De son côté, Virginie s’attelle à la logistique.

  • Préparer la bouffe pour 3 jours de survie.
  • Mettre la maison et nos sacs en ordre
  • Organiser les sacs et affaires du périple pour tout avoir sous la main quelque soit la situation, selon une stratégie que j’ai pourtant longtemps décriée dans ce blog dîtes de poupée russe de sacs incompréhensible pour la moitié de la planète – comprendre les hommes -. L’objet recherché est ainsi systématiquement dans un plastique, lui même dans un petit sac, qui se trouve être lui-même dans un plus grand sac, où à la fin, quand je lui demande où est un truc, elle me répond invariablement que c’est dans le petit sac à fleurs et ou j’en vois 4 qui ont tous des motifs de fleurs.  

Noah de son côté, s’applique à être sage comme on lui a demandé, ce qui donne à peu près ça : 

  • « Maman je vais aller jouer avec mon quad près de l’indien ». 
  • « Ok Noah mais tu restes à une distance où on peut te voir » 
  • « D’accord ». 
  • Puis 3 minutes après, on ne voit plus Noah, alors je vais vérifier et il est étonnamment près de l’indien mais allongé dans le sable. 
  • Puis 5 minutes après, Virginie y va et revient en disant qu’il n’est plus à l’indien mais qu’il joue près de la rivière. 
  • Puis quand j’y retourne, il s’est carrément barré dans le ranch à plus de 200m et se trouve près des poules de l’autre côté d’une clôture réputée infranchissable. 
  • Je coure, le rattrape et lui demande à quoi il joue exactement.

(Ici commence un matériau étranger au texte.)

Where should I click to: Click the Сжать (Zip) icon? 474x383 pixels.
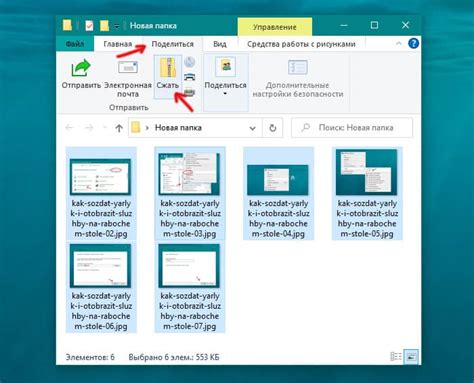[x=168, y=68]
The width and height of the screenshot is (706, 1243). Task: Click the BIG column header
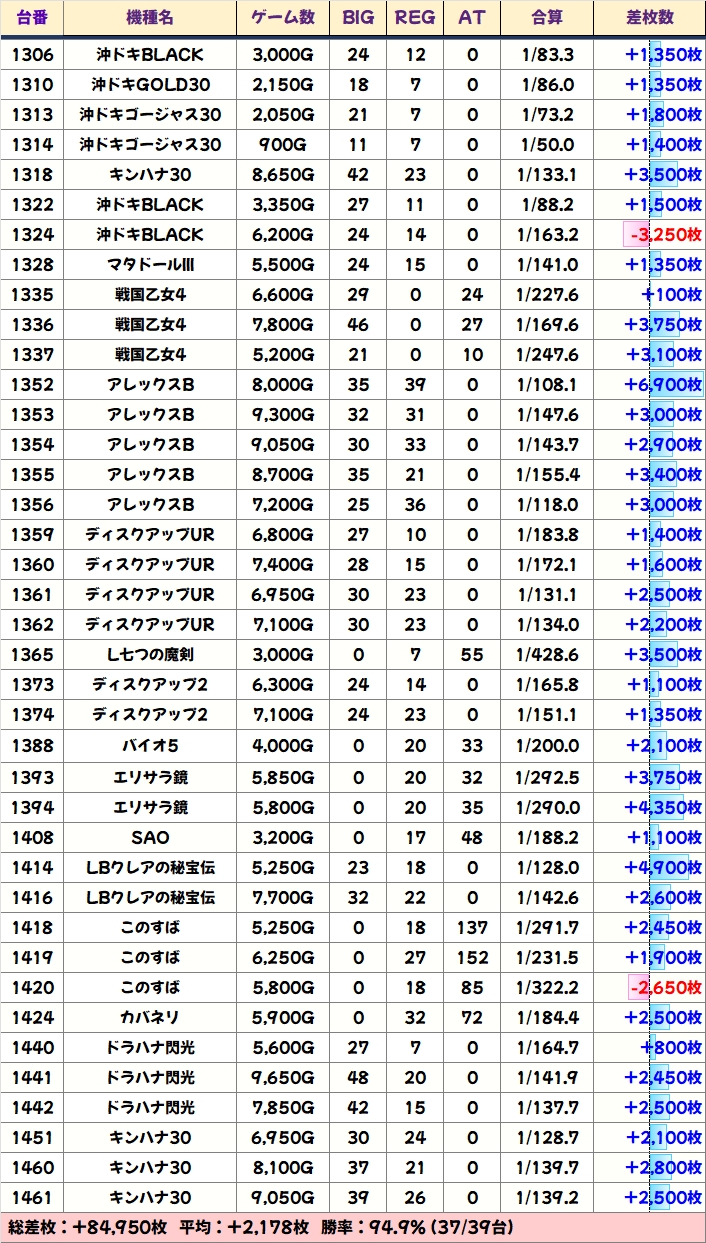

Et là il me répond pas peu fier en bombant le torse, les mains sur les hanches, qu’il « voulait aller voir les moutons parce qu’il a beaucoup de travail, mais que tu as vu ? J’ai escaladé la barrière tout seul ».
    Là je comprends qu‘il a tenté et réussi tout seul à escalader la barrière de 1m50 de haut. Un des jumeaux l’avait escaladée devant lui il y a une semaine et depuis il essayait en notre présence de le faire mais restait à chaque fois bloqué à califourchon en haut sans savoir ensuite comment s’en sortir.
    J’hésite entre fierté et engueulade. Mais il est tellement fier que je finis par le féliciter de son exploit. Sauf que pendant tout ce temps, le plan d’ex filtration est à l’arrêt…

Toujours est-il que petit à petit tout se met en place. Aujourd’hui, on reste au ranch pour commencer à caler tout cela, mais si tout se passe bien, on arrivera bien à se faire une sortie ou deux avant de partir.

Et puis comme dirait Terminator pour rester dans les citations hautement culturelles au sujet de notre Tour du Monde : « I’ll be back ».